Instead, he argues that his seventeen-year tenure on the rotation list and the
WCSD's policy of removing operators only for "sufficient cause"
bestow upon him a property interest in remaining on the list. Such internal
rules or policies may create property interests, but only when they have
"the force of law." O'Hare Truck Serv., Inc. v. City of
Northlake, 47 F.3d 883, 886 (7th Cir. 1995), rev'd on other grounds, 518 U.S.
712, 135 L. Ed. 2d 874, 116 S. Ct. 2353 (1996); Morley's Auto Body, Inc. v.
Hunter, 70 F.3d 1209, 1216-17 (11th Cir. 1995). As noted earlier, property rights are defined by state law, and
so Wisconsin law controls whether Williams has a property interest simply by
virtue of the length of his service and the department's removal policy. O'Hare,
47 F.3d at 886. We have
not found, nor has Williams identified for us, any Wisconsin case recognizing a
legal entitlement based on the type of informal policies Williams describes.

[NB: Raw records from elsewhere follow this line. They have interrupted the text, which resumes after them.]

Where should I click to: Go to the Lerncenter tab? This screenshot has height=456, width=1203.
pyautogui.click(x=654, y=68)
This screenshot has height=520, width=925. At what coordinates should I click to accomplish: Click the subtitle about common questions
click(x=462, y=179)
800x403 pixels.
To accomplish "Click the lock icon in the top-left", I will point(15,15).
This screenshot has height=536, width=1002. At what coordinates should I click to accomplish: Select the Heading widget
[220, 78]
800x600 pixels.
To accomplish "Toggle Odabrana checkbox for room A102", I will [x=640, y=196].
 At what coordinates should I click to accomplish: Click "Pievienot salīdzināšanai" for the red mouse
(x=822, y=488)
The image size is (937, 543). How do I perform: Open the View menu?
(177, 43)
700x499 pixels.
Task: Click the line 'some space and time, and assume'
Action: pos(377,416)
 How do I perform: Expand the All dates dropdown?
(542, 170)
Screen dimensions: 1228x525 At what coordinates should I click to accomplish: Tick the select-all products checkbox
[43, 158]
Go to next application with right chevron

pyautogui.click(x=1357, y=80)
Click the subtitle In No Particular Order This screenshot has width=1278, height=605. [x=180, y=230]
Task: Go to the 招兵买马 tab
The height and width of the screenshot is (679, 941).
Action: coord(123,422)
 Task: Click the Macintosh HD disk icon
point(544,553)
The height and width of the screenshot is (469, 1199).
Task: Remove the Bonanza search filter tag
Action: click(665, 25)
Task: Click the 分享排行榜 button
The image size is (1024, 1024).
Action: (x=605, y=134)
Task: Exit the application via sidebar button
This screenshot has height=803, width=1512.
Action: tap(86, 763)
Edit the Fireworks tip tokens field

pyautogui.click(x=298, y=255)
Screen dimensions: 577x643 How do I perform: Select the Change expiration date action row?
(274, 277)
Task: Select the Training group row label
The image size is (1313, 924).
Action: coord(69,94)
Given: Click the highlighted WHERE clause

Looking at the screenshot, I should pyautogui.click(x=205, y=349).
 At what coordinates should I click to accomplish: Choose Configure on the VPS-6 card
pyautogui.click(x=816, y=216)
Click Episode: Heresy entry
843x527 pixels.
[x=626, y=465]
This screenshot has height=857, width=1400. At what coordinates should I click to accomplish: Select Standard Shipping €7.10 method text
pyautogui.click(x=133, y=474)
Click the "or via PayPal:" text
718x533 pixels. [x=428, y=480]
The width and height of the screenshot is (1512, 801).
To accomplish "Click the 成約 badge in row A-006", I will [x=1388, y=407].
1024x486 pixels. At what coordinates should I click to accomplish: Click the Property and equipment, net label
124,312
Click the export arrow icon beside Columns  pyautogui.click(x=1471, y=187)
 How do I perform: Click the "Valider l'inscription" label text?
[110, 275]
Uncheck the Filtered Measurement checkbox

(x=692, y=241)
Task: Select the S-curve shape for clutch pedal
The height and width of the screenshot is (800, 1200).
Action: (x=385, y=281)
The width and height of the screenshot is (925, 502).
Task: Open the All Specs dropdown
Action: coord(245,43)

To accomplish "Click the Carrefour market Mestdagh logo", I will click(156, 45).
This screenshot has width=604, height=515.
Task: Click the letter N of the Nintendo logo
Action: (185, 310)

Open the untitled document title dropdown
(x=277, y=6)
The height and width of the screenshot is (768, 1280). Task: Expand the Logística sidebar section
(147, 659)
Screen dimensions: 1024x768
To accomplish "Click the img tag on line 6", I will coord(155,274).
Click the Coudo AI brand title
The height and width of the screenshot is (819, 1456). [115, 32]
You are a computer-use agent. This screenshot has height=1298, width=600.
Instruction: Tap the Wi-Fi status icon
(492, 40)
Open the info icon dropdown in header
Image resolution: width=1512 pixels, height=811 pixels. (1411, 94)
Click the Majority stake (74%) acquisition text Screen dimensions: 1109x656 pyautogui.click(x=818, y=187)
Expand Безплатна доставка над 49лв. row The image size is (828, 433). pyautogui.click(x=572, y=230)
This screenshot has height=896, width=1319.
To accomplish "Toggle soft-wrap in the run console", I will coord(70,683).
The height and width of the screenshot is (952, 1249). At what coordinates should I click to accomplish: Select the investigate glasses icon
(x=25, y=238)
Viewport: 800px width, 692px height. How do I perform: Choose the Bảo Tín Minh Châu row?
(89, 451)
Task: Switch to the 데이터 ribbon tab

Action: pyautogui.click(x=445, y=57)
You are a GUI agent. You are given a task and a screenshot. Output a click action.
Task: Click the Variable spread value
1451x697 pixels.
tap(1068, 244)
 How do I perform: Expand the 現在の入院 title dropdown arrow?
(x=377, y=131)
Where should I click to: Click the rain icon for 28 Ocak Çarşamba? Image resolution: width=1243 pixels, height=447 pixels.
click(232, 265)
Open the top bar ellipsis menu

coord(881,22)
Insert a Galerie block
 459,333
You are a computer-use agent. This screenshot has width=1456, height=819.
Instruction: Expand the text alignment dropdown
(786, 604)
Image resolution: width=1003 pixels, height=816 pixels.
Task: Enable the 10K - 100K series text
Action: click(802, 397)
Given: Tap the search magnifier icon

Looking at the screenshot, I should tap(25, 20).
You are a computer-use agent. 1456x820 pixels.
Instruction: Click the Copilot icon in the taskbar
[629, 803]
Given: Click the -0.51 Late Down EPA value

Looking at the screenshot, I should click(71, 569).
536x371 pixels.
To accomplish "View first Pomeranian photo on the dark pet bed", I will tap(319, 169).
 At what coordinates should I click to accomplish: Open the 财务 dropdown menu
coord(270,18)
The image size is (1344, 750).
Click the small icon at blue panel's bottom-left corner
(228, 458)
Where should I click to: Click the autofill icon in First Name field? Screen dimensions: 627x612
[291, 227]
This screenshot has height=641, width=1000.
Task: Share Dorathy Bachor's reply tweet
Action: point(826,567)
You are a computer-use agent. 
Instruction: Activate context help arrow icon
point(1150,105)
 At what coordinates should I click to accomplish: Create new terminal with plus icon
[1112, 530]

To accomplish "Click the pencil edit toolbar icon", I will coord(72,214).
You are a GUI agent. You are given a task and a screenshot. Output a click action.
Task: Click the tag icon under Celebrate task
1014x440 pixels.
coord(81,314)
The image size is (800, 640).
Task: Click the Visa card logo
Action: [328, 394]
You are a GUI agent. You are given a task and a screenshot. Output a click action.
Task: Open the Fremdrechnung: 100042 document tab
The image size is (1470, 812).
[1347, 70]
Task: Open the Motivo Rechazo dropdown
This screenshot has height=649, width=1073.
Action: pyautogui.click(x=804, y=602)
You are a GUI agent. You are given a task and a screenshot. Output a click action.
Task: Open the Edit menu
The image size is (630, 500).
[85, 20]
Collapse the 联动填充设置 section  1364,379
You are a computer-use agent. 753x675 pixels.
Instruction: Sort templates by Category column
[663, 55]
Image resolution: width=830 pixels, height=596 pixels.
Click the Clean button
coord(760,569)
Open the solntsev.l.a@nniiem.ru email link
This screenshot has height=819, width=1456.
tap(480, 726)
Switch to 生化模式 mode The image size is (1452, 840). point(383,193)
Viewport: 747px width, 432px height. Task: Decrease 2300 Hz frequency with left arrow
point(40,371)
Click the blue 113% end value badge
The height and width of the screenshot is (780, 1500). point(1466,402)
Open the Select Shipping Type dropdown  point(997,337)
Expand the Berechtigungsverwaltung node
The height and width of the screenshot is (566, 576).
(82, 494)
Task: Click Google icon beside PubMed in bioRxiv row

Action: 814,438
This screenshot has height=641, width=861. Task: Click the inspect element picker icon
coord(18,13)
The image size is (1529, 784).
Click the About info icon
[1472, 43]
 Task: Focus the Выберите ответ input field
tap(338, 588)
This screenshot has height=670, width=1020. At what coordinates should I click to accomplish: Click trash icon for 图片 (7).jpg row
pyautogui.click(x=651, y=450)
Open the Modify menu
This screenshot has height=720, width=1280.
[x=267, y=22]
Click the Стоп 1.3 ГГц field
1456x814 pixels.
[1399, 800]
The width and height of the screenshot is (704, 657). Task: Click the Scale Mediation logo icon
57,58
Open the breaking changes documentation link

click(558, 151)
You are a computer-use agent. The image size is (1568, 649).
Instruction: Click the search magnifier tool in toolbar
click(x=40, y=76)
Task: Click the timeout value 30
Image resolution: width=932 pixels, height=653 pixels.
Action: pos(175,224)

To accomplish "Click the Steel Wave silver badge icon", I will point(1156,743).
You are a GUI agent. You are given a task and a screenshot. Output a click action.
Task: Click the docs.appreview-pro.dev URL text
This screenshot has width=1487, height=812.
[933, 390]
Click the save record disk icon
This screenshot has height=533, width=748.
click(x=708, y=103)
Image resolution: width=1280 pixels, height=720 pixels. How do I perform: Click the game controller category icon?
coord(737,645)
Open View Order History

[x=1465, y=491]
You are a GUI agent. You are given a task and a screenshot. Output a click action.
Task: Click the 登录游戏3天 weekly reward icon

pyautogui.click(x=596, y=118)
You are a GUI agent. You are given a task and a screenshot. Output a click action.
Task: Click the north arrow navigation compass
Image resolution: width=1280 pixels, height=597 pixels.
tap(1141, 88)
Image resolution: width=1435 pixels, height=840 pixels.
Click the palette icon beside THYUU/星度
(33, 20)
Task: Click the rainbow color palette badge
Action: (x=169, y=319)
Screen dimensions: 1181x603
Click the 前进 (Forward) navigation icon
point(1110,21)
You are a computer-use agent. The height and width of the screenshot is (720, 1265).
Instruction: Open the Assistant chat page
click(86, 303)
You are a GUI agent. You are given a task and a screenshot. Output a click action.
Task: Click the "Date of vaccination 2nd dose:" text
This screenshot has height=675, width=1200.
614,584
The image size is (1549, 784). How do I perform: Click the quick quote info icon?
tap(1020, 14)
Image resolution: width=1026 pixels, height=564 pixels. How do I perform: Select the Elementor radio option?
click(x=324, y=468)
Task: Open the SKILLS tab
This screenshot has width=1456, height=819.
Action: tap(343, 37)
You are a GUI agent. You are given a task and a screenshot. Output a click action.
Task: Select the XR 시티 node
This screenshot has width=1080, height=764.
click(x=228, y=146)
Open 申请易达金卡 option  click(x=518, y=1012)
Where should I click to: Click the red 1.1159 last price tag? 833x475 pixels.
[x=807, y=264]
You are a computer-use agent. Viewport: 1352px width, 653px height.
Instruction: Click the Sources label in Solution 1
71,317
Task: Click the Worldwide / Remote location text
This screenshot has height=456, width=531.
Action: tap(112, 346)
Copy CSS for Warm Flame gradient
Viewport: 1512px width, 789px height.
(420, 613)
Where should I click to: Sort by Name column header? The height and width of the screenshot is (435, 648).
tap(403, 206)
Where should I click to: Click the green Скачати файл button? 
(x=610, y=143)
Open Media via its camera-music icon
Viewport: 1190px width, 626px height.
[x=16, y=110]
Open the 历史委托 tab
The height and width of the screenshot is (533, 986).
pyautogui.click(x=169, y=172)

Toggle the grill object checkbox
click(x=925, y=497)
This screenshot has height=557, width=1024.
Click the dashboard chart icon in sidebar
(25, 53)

Without such entitlement, the magistrate judge correctly granted summary
judgment to the defendants on this claim.
First Amendment Claim
At the
summary judgment stage, Williams bore the burden on his First Amendment Claim
of establishing that a reasonable jury could find from the evidence that he was
removed from the rotation list because of "his speech on a matter of
public concern." Bd. of County Comm'rs v. Umbehr, 518 U.S. 668, 685, 135
L. Ed. 2d 843, 116 S. Ct. 2342 (1996). To meet this burden, Williams asserted,
as he does now on appeal, that his speech in the letter and in the newspaper
article touched on matters of public concern, specifically public safety and
use of public funds in supporting an inefficient towing system. Williams also alleged,
based on his perception of the timing of his removal, that the newspaper
article primarily motivated the WCSD's decision to take S&S off the
rotation list.
We agree that some of Williams' speech addressed a matter of
public concern. But, at the same time, much of what Williams said related
solely to his personal and economic interests. See, e.g., Connick v. Myers, 461 U.S. 138, 147, 75
L. Ed. 2d 708, 103 S. Ct. 1684 (1983). For example, Williams discussed in his
letter to other tow operators how his calls from the sheriff had decreased by
50% since the rotation [*747] system took effect. He made similar
comments in the newspaper article and noted that the decline in calls
translated to a $900 drop in business.
Regardless
of the characterization of Williams' speech, he failed to establish that the
WCSD removed him from the rotation list because of his public criticism.
Williams argues that the suspicious timing--he did not learn of his removal
until the day after the newspaper article was published--reveals the WCSD's
true motivation. All three individual defendants, however, testified that the
removal decision occurred after they reviewed a copy of the letter. Williams wrote but before the newspaper
article came out. They each explained that Williams' letter, which essentially
included a veiled threat of a boycott, caused concern for public safety and
efficient towing service. Williams failed to produce evidence to contradict the
defendants' testimony on that matter.
The record contains nothing from which a reasonable trier of fact could
conclude that the WCSD terminated Williams because of his public speech.
See, e.g., Umbehr, 518 U.S. at 685 (holding that the summary judgment burden is
"an initial showing that requires him to prove more than the mere fact
that he criticized the Board members before they terminated him"); Acosta-Orozco
v. Rodriguez-de-Rivera, 132 F.3d 97, 101 (1st Cir. 1997).
For
the foregoing reasons, we AFFIRM the judgment of the district court.